1. TRANSLATE the problem information
- Given information:
- \(\mathrm{P(shrub)} = \frac{1}{3}\)
- \(\mathrm{P(grass)} = \frac{1}{2}\)
- Number of trees = 70
- Find: Total number of plants
2. INFER the approach
- Since shrubs, grasses, and trees are the only plant types, their probabilities must sum to 1
- Strategy: Find P(tree) first, then use the relationship between probability and count
3. SIMPLIFY to find P(tree)
- Set up the equation: \(\mathrm{P(shrub)} + \mathrm{P(grass)} + \mathrm{P(tree)} = 1\)
- Substitute: \(\frac{1}{3} + \frac{1}{2} + \mathrm{P(tree)} = 1\)
- Find common denominator: \(\frac{2}{6} + \frac{3}{6} + \mathrm{P(tree)} = 1\)
- Combine: \(\frac{5}{6} + \mathrm{P(tree)} = 1\)
- Solve: \(\mathrm{P(tree)} = 1 - \frac{5}{6} = \frac{1}{6}\)
4. INFER the connection between probability and count
- Use the relationship: \(\mathrm{Number\ of\ trees} = \mathrm{Total\ plants} \times \mathrm{P(tree)}\)
- Substitute known values: \(70 = \mathrm{Total} \times \frac{1}{6}\)

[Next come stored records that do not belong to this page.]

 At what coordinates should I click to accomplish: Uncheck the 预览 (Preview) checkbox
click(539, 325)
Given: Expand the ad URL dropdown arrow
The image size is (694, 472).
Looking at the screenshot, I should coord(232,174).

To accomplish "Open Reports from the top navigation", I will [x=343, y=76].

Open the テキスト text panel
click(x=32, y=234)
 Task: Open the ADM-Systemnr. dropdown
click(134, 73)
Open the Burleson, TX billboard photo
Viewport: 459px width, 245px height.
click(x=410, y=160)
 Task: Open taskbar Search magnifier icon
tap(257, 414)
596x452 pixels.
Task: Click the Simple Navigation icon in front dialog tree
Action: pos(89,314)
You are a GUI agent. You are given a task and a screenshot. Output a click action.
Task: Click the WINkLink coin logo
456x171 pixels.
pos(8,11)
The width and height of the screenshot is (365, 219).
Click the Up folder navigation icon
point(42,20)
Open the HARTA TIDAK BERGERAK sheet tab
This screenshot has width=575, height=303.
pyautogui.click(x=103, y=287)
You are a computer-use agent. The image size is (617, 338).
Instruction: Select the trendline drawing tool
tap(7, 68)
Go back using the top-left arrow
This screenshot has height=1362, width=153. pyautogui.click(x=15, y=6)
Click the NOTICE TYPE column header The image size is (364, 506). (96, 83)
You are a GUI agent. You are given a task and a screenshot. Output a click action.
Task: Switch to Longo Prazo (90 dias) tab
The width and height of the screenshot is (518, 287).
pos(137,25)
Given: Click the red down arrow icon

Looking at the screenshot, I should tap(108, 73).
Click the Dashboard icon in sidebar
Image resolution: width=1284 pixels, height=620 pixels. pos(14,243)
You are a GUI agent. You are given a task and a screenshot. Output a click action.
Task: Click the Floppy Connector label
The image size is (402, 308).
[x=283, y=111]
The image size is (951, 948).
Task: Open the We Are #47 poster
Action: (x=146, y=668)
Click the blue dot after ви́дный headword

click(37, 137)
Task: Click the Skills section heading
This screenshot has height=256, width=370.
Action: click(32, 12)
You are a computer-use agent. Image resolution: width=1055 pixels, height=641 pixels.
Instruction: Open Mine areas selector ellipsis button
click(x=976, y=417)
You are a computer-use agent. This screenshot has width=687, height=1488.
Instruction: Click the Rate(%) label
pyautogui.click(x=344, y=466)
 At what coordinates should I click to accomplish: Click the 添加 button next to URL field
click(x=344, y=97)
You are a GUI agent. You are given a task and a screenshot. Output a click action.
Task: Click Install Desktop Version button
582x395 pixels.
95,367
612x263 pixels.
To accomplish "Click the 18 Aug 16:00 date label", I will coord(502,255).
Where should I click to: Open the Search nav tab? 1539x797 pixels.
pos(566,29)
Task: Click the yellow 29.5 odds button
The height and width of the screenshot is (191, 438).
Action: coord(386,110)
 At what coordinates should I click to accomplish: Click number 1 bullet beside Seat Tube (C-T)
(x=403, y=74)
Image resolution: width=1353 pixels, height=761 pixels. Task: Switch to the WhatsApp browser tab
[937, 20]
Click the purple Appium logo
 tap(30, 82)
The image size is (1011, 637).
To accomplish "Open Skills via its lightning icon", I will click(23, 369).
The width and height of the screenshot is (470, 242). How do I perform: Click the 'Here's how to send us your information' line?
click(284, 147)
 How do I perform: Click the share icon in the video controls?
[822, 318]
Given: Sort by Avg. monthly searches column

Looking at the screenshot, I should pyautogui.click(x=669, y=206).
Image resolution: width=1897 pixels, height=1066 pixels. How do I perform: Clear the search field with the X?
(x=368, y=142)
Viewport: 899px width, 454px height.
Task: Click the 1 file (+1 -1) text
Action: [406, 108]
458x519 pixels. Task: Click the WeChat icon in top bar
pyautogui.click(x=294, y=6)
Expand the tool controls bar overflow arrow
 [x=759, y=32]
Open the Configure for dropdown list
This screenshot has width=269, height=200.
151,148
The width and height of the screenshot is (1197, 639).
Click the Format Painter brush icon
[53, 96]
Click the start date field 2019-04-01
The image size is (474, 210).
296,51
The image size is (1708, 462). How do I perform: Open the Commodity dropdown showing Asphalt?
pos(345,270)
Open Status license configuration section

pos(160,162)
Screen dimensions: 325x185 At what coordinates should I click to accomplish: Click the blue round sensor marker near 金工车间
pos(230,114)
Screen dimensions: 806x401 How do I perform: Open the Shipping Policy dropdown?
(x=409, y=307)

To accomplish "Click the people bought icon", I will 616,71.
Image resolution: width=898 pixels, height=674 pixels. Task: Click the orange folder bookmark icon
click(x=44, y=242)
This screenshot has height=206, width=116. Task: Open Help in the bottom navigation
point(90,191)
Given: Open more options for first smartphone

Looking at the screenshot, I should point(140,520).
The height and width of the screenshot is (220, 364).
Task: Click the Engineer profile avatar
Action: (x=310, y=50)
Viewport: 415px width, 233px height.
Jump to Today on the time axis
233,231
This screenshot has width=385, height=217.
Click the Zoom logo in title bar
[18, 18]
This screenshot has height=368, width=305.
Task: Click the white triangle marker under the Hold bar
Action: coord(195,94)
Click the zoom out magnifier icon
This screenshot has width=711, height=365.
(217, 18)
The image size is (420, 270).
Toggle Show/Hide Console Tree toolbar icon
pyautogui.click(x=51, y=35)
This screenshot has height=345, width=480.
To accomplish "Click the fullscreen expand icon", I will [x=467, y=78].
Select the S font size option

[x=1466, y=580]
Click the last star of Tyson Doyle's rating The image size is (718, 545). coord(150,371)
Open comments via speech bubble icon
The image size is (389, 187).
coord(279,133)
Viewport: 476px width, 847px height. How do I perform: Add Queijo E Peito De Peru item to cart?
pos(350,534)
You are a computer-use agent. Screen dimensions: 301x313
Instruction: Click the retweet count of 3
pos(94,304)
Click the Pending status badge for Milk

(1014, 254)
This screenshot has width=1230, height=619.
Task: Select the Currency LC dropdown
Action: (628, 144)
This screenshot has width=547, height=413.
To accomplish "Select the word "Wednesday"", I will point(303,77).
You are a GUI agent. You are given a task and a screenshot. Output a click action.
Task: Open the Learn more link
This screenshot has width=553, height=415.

5. SIMPLIFY to find total plants
- Solve for total: \(\mathrm{Total} = 70 \times 6 = 420\)
Answer: D. 420
Why Students Usually Falter on This Problem
Most Common Error Path:
Weak INFER skill: Students don't recognize that all probabilities must sum to 1, so they can't find P(tree). Instead, they might try to directly calculate the total using only the given probabilities, leading to confusion about how to proceed. This causes them to get stuck and guess.
Second Most Common Error:
Poor SIMPLIFY execution: Students make arithmetic errors when adding fractions \(\frac{1}{3} + \frac{1}{2}\), incorrectly getting results like \(\frac{2}{5}\) instead of \(\frac{5}{6}\). This gives them \(\mathrm{P(tree)} = -\frac{1}{5}\), which they might reject, or \(\mathrm{P(tree)} = \frac{3}{5}\), leading to a total of \(70 \div \frac{3}{5} = 70 \times \frac{5}{3} \approx 117\). This doesn't match any answer choice exactly, leading to confusion and guessing.
The Bottom Line:
This problem tests whether students understand that probability distributions must be complete (sum to 1) and can connect abstract probability values to concrete counts. The key insight is working backwards from probability to find the total.